'NHS Complaints: Who cares? Who can make it better?'
A survey of members and their experience of the NHS Complaints system
When you are ill, the last thing you want to have to do is make a complaint. What you want is safe, good care and to get back to normal as quickly as possible.
The latest PA survey reveals an NHS complaints system that is cumbersome, variable and takes too long.
The survey shows patients want genuine and positive recognition by staff that something has gone wrong, whether it is a simple apology or a formal hearing. The system itself seems unable to respond to individual patients needs.
Director of Communications Katherine Murphy said, ‘With the changes to the Complaints Systems coming in 2009, now is the ideal time to make sure that the system lives up to the rhetoric and puts patients at the centre of the service. This will mean each NHS staff member reacting constructively when something goes wrong.

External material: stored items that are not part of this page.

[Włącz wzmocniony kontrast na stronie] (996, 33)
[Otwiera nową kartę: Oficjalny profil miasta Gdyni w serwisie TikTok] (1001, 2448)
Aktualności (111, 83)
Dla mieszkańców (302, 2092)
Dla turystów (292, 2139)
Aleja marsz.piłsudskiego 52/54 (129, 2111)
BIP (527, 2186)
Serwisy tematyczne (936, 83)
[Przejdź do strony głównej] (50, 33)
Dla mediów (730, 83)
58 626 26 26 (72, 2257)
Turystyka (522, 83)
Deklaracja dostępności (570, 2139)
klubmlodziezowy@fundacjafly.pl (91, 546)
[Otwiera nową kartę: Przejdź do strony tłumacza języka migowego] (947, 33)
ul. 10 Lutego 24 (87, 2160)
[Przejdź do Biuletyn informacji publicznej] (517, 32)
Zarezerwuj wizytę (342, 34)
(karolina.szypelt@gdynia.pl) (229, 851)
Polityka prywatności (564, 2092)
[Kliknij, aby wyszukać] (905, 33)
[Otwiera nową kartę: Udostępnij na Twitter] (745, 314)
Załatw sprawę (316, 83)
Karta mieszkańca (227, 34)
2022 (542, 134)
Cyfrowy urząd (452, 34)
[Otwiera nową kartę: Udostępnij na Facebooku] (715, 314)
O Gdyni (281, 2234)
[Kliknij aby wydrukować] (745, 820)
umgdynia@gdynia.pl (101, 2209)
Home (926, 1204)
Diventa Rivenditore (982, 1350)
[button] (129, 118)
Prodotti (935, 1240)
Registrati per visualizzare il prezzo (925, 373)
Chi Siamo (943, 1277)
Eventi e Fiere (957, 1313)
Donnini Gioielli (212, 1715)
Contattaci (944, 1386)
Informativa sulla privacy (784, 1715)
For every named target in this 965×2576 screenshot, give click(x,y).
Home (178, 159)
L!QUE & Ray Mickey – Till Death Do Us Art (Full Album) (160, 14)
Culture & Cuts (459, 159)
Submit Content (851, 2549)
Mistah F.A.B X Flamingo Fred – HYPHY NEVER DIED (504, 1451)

The entire complaints systems should be based on this central premise.’
The Patients Association’s Call to Action includes Trust board accountability for the standard of their complaints system, NHS management accountability to ensure all staff treats complaints seriously and positively, and a national audit of complaints to ensure consistency and best practice which will in turn reassure patients and be an educational tool for staff.
Katherine Murphy added, ‘Every complaint matters. Ignoring complaints results in wasted resources, frustrated patients and the spread of cynicism about the system and its staff.’
Research Methodology
Having sent out 1500 questionnaires to a wide and random selection of people from our database via post and email, we received just over 484 responses having opened the survey for two weeks in August. This report is based on the 484 responses.